The home page for OpenMP is at http://www.openmp.org, and you should consult it for the C/C++ (or Fortran) version of the following notes. The language interface specifications are what you should learn, and they have nifty vade mecums for C, C++, and Fortran for quick reference. Also download the "examples" document, since it demonstrates the usage of many of the specs.

OpenMP is a standard intended for Windows, Mac, and Unix systems, and the participation of all major supercomputer and HPC compiler vendors is likely to make it a standard in effect as well as name. The notes which follow address mainly the Fortran version because it is the most commonly used language in scientific programming. Also, anyone under the age of 40 is going to write new programs in C/C++, so you'll learn that variant anyway.

Sentinels

Like all compiler directive systems, OpenMP uses a "sentinel" which looks like a comment line to indicate a directive; for OpenMP it is

!$OMP [directive]

while in C it takes the form

#pragma omp directive clauses
{ ... }

where the braces delimit the lines for which the directive applies. Because Fortran77 does not have code block delimiters, in Fortran you end a section with

!$OMP END [directive]

OpenMP also allows conditional compilation, so you can have calls to OpenMP functions invisible on systems without an OpenMP compiler. The sentinel for that in Fortran is !$. For example,

!$    myrank = OMP_GET_THREAD_NUM()

will let you find your thread number - without having to write a stub function for it on non-OpenMP systems.

Parallel Regions

All the action in OpenMP occurs in "parallel regions", which are started/ended by

            !$OMP PARALLEL [clause]
             ...
            !$OMP END PARALLEL

although C/C++ uses braces to specify the end of a parallel region. Until a parallel region is encountered, only one thread is running: the master thread. On encountering the directive, a team of threads is created. Then both the master and team members share the work in the parallel region. On encountering the end of the parallel region, an implicit barrier causes the threads to join, and only the master thread continues after that point.

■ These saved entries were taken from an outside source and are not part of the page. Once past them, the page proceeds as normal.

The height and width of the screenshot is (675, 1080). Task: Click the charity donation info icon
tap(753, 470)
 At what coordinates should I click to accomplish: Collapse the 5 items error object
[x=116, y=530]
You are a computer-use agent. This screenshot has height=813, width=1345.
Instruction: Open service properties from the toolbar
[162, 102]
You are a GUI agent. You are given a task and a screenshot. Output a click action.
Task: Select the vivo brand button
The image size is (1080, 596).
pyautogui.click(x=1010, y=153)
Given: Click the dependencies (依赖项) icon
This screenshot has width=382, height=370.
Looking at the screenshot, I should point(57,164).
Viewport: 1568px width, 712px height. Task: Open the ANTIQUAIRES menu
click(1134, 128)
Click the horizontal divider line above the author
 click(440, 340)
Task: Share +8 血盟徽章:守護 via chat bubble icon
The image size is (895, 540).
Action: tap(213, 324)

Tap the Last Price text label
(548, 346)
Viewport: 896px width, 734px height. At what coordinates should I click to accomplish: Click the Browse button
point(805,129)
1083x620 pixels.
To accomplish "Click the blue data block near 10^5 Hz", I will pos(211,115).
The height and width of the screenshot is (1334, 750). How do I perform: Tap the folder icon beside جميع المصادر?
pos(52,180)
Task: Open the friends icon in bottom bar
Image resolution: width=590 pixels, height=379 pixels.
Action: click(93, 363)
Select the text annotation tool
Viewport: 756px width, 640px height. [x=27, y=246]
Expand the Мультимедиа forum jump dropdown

Nested parallel regions are also allowed, although by default on encountering an inner parallel region a team of only one thread is created. However, there are mechanisms (OMP_SET_NESTED()) for allowing more threads to be created. In that case, "master thread" refers to the one that invoked the (nested) parallel region.

Worksharing Constructs

There are two basic ways to actually get parallel work done: parallel loops and parallel sections. The first is declared via

            !$OMP DO
            ...
            !$OMP END DO

and it applies to the next loop only. The END DO directive is actually not required, but is good form especially if you use the deprecated form of do-loops that don't end with "end do". [And if you do, stop that. You're doing it wrong.] The second has the form

            !$OMP SECTIONS
                block 1
            !$OMP SECTION
                block 2
                 ...
            !$OMP SECTION
                block n
            !$OMP END SECTIONS

and a thread is assigned in parallel to each section. There are two major restrictions on the worksharing constructs:

Like a BARRIER in MPI, all or none of the threads in a team must encounter the construct.
You cannot branch into or out of the construct.

Because it is often the case that you only want to parallelize a single loop or section, there are also versions that both declare the parallel region and the construct, eg.,

            !$OMP PARALLEL DO
            ...
            !$OMP END PARALLEL DO

However, keep in mind that a team of threads is created on encountering a parallel region, then synchronized and deleted on exiting it. It is typically more efficient to keep the threads around if only a few operations separate parallel regions.

Sychnronization

Because creating and destroying teams of threads may be relatively costly, there are mechanisms to allow you to execute some single-threaded sections of code without destroying the team.

!$OMP MASTER/END MASTER causes the code block inside to be executed only by the master thread
!$OMP SINGLE/END SINGLE causes the code block inside to be executed by only one thread (but not necessarily the master thread)
!$OMP CRITICAL/END CRITICAL causes the code block inside to be executed by only one thread at a time - but typically, each thread encountering the code block will execute it. This is useful for a queue model of work, where threads are dequeuing a job from the queue. To avoid race conditions, only one thread is allowed to execute dequeue at a time.
!$OMP ATOMIC causes the next assignment operation to be performed atomically; that is, it will be completed before any other operation is done. The ur-example of an atomic is n++; it requires reading the value of n, adding 1 to it, and then writing the incremented value back. The atomic directive guarantees that all three of those operations are completed without interrupt and without another thread trying to read the value of n while it is being incremented or before it is written back to memory.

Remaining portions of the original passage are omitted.